After gaining popularity in the United States during World War II, SPAM, the much maligned Hormel Foods processed meat, made its way into API cuisine, most notably in Hawaii and South Korea. Although "the meat that helped [the US] win wars in the 20th century now feels dated and nearly extinct in the 21st," SPAM has become standard fare in Asian kitchens, both in the States and abroad. Hawaii alone consumes 6.7 million cans of SPAM each year--more than any other state--earning the pork-shoulder/ham product the moniker "Hawaiian steak." The tin-canned meat has become so popular in Hawaii that the fast-food giants McDonalds and Burger King have included SPAM on their menu specifically for the Aloha State.

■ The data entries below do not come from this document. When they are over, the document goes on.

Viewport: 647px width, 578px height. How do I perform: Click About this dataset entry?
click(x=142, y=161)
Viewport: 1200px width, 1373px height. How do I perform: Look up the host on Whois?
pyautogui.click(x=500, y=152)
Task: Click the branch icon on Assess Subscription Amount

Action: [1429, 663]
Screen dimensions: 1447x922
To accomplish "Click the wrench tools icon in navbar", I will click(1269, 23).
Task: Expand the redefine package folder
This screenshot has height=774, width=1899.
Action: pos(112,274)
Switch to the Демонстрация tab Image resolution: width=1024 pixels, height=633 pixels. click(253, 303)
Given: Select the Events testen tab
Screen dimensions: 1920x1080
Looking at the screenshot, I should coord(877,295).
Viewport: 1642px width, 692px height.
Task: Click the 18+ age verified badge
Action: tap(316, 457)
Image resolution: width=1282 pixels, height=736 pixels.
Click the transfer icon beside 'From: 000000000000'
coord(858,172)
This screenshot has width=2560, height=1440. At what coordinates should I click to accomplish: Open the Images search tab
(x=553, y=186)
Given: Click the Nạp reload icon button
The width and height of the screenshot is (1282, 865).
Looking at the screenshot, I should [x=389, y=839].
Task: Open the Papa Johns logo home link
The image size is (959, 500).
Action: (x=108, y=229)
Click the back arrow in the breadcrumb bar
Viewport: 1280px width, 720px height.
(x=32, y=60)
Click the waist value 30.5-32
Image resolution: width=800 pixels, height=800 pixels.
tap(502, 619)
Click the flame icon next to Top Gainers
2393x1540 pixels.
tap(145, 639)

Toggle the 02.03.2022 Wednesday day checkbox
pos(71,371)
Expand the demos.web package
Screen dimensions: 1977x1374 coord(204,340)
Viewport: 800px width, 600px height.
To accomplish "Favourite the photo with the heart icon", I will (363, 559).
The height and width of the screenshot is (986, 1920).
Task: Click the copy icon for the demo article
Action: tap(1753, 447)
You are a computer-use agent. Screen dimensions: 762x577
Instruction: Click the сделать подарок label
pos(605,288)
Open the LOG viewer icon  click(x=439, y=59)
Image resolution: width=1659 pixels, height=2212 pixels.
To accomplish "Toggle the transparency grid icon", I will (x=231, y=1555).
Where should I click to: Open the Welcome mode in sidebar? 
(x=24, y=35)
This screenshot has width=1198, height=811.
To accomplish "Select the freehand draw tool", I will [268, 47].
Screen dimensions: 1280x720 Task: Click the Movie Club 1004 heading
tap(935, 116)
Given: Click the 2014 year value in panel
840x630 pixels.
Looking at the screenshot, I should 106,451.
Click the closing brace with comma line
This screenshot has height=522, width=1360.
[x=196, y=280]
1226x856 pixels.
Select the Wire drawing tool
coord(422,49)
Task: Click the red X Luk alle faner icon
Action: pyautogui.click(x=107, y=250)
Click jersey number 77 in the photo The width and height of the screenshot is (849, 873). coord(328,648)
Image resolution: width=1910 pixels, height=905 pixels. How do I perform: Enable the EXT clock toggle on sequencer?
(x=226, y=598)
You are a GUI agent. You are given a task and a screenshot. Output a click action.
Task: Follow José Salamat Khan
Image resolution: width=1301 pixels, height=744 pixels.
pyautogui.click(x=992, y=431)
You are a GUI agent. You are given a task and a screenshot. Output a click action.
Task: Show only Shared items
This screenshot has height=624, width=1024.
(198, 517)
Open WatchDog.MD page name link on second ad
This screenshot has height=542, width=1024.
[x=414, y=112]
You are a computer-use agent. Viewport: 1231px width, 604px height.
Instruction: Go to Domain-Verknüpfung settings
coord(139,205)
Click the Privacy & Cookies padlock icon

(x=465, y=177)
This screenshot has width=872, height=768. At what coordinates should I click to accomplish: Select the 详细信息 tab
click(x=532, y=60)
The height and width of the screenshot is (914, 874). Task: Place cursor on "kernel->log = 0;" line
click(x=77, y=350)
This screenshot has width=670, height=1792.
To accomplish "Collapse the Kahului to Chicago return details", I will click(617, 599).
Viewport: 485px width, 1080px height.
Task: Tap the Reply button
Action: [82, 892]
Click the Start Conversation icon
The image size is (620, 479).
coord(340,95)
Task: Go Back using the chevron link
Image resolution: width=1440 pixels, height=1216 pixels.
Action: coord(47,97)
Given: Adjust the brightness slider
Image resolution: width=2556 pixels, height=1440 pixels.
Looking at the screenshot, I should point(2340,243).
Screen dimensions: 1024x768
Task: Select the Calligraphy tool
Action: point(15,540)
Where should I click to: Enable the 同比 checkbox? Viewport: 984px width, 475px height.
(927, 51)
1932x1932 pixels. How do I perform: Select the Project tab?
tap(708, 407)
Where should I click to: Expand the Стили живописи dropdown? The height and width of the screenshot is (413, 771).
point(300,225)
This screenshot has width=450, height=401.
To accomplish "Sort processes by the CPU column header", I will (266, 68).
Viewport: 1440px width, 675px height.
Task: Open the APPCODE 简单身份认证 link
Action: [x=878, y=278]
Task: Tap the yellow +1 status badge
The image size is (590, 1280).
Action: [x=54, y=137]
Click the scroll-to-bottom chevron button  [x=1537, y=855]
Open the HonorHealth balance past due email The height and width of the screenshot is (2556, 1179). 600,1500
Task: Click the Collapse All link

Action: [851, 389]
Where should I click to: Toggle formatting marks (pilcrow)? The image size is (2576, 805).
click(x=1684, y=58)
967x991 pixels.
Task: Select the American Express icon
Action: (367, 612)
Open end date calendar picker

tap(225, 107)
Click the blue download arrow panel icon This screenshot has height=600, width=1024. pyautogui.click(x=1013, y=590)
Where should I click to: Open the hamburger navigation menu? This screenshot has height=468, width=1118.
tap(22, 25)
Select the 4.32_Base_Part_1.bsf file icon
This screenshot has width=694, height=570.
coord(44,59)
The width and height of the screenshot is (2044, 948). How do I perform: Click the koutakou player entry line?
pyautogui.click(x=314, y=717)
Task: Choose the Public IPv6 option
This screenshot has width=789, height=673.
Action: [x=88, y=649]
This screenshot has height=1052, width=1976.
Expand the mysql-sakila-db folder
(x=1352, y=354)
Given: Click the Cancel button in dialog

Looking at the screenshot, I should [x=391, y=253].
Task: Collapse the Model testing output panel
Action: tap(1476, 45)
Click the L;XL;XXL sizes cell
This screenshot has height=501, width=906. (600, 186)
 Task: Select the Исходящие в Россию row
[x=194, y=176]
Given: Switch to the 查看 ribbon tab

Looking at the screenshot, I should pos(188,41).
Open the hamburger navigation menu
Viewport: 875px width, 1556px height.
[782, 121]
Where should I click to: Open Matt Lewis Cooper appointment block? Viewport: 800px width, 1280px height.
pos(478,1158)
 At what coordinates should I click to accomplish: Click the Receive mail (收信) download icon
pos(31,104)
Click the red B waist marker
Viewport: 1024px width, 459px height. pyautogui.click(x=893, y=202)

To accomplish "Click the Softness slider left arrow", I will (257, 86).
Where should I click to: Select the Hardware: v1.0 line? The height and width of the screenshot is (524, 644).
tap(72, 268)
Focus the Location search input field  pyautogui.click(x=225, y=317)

How is it that this very All-American product, produced in Austin, Minnesota (a.k.a. SPAM Town) by the Hormel Foods Corporation has become an uniquely Asian phenomenon? Web-research reveals that much of SPAMs popularity is seen in relation to its connection to the Asian/Asian American community. UrbanDictionary.com, a user-submission based colloquial language reference website, defines SPAM as "South Pacific Asian Meat." On 8bitjoystick.com, a blogger suggests that SPAM has become popular in API cuisine because it "reminds me of Tofu made of meat."
Interestingly, SPAMs inclusion in the API diet often shows no tie to the meat's American origin and instead is often incorporated into dishes in a specifically "Asian" manner. In Hawaii, SPAM is popularly used to make SPAM musubi, a Japanese inspired onigiri-like dish. SPAM entered South Korean cuisine via the Korean War and was often used as a cheap source of protein in more traditional soups and stews, creating such still-popular dishes as budae jjigae (also known as Johnson Tang, after US President Lyndon B. Johnson).